» EXCERPTED TEXT
Connectionists: RS meeting on beyond symbols and signals
Peter Dayan
dayan at tue.mpg.de
Thu Sep 5 17:59:32 EDT 2024
Royal Society Discussion Meeting entitled Beyond the Symbols vs Signals
Debate, which will take place on 28-29th October 2024 at the Royal
Society in London:
https://royalsociety.org/science-events-and-lectures/2024/10/symbols-vs-signals/
There will be a poster session on Monday 28 October 2024. Attendees can
apply at the above link by 17th September 2024 to present a poster.
Building artificial intelligence systems that can emulate human
intelligence will need to draw on the complementary strengths of machine
learning and compositional reasoning, and take advantage of symbolic
knowledge as well as raw signals. This meeting aims to advance our
scientific understanding of how human learning, reasoning and cognition
can be brought to bear on the engineering foundations of AI.

» DATA SEGMENT

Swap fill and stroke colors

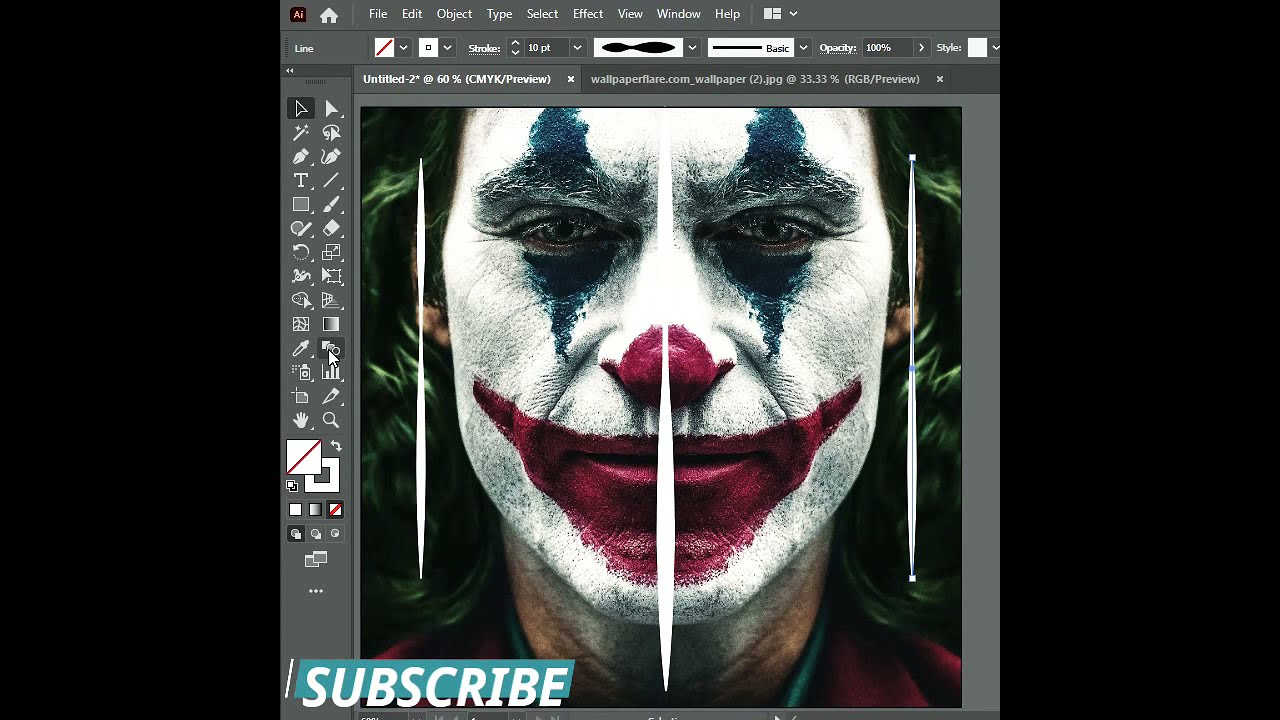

» TASKS TO PERFORM
[1] Using the meeting announcement above, decide whether each statement agrees with it, answering yes or no and quoting the words of the text that decide it: (a) The meeting will be held at the Royal Society in London. (b) Poster applications are due by 28 October 2024. (c) The poster session is on a Tuesday.
[2] Write out the meeting announcement again from the words "Building artificial intelligence" through the words "foundations of AI.", swapping "raw signals" for "sensory signals".

» ANSWERS FOR THIS EXERCISE
[1]
(a) Yes: "at the Royal Society in London"
(b) No: "by 17th September 2024 to present a poster"
(c) No: "There will be a poster session on Monday 28 October 2024."

[2]
Building artificial intelligence systems that can emulate human
intelligence will need to draw on the complementary strengths of machine
learning and compositional reasoning, and take advantage of symbolic
knowledge as well as sensory signals. This meeting aims to advance our
scientific understanding of how human learning, reasoning and cognition
can be brought to bear on the engineering foundations of AI.